For those consumers whose budgets are manageable, payday loans may be able to serve a purpose but it is important the reason for borrowing is correct. This means ensuring borrowing is used for the right reasons. Payday loans were designed to assist consumers who face an unexpected and immediate expense, such as the car breaking or an unplanned vet bill. These are the type of bills which could not have been planned for in advance. In such cases it is reasonable to expect that the consumer will need to generate some additional funds. Wherever possible it would be sensible for the consumer to consider using savings or borrowing the money from a family member or friend, as it will not typically mean repaying interest. Of course for many this is not possible and it is therefore understandable that payday loans may be considered.

The best type of loan will depend again on the customer’s budget and the amount of spare income the individual has available at the end of the mount. It is important with any new borrowing that the commitment proposed does not require the customer to commit the entirety of their spare income to its repayment.
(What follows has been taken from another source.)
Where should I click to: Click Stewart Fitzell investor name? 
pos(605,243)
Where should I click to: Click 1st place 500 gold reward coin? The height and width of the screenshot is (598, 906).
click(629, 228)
This is why in more recent year’s instalment based payday loans have become more and more popular. Instalment loans allow the customer to repay the amount borrowed over an agreed number of months and this means the actual amount repayable can work with, not against, existing financial commitments. In fact many lenders offering payday loans nowadays can offer repayment terms which extend from 3 month right though to 12 months in a number of cases. This means the customer can make an informed choice at the point of submitting the application and therefore has the ability to consider their current budgeting requirements. When considering any form of short term borrowing it is always worth repaying the loan over the shortest and most affordable period of time. This is because the longer the term the greater the total amount of interest repayable will amount to.